I think one more cast back to the spot will suffice and then I'll move along. I'm packing down for the move when in one brief second the rod lurches toward the water, springs back hard and then swings straight and level toward where the fish is headed, which is under the willow. There's nothing there. The hook is gone...

Damnation. Another tie up to perform...

Of course I'd failed to take the precaution of washing the blood off my thumb before baiting the hook, turning innocent bread devilish. Should have remembered that other strange day at Saxon Mill when on consecutive casts I caught both pike and perch on bread with the scent of my blood on it. I make a mental note to prick my thumb on a pike tooth next time I go piking proper and rig up a great dollop of bread as bait, because I'm sure it'll be the pike bait nonpareil.



Enough is enough and so I trot downstream in search of chub passing Martin and Joe on the way. Both are after barbel but they've had a small chub apiece, so maybe I'll join their club with one of my own? Settling into a new swim, and this time one that really does look very roachy in it's dull simplicity, I cast out and get roach bites straight off the bat. Another half-pounder flops into the net but then the bites stop.




On the retrieve there's a jolt and a tug and a strong response deep down. Yep, it's another tie up for me.

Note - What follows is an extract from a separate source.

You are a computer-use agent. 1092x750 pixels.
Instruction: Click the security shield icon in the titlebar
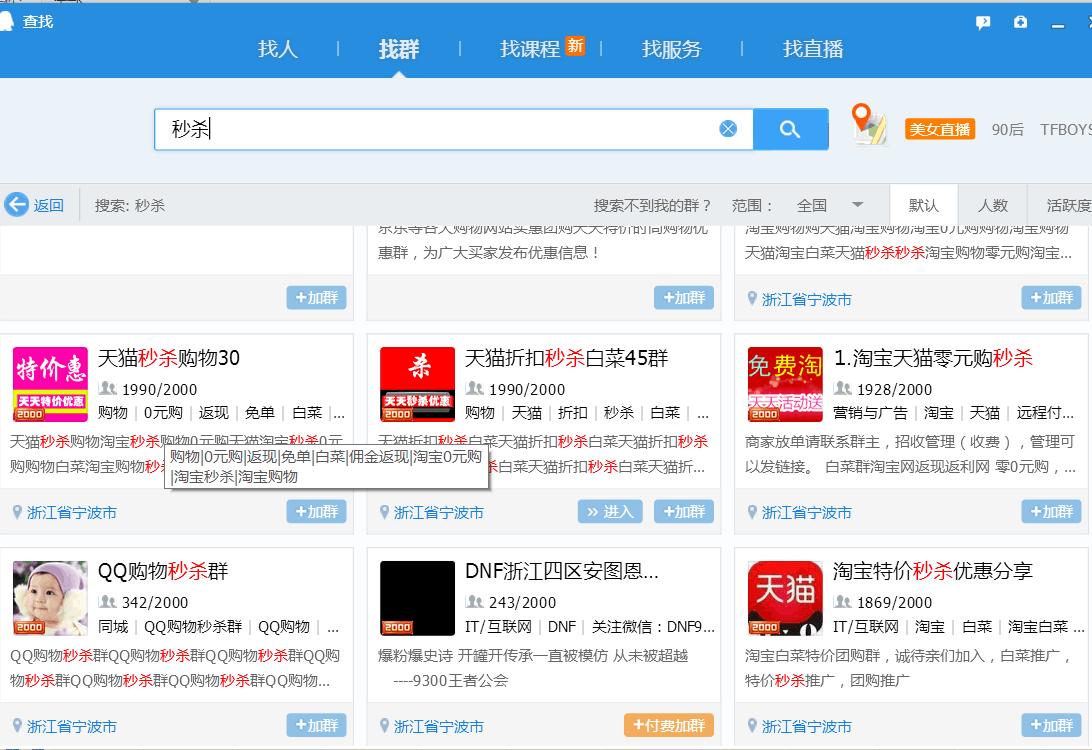(1021, 21)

Just how powerful is the attraction of the scent of human blood to pike, eh? And how very little do you need to taint bread with to bring them to it? The flow abated half an hour ago, I've washed my hands, and had them covered in roach slime since, but still they seem to be able to detect it.

River score board 24/07/15
One more move and I'm done. I want a chub and will have one. A cast down the inside line finds me  chub bites. Unmistakable ones. A second cast nails it, though till I see the fish I'm not that sure it ain't another jack. But it heads under the raft of weed under the staging and gets stuck fast, when I'm certain it's a chub and certain to get a few more points should I extract it.

Just under two-pounds in weight it may be, but is worth 20 points...

Martin and Joe both go home without improvement though both catch more chub and Martin has a barbel too. But that's barbel fishing for you. When it comes to strategic scorings and tactical time management, once you have a scrawny summer eight or nine-pounder under the belt, you may as well leave them till early next springtime when points will be very hard to acquire across the board and then fish all out for a big double when they're fittest and they're fattest.








We plod across the field each weighed down with a stone of extra water about us and go home soaked and freezing, but I've a grand total of 51 points for four species to tally which pushes me one notch up the leader board and into 8th place on the river board.

Now, 51 points in an evening may not sound so great an achievement (think 4:12 chub) but small pike, roach, dace and chub combined trump by one point the barbel of ten-eight that might have taken me a whole week's worth of work to nail this time of the year but might weigh 12lb or more come February...

A bloody peculiar day, for sure, but not without its reward!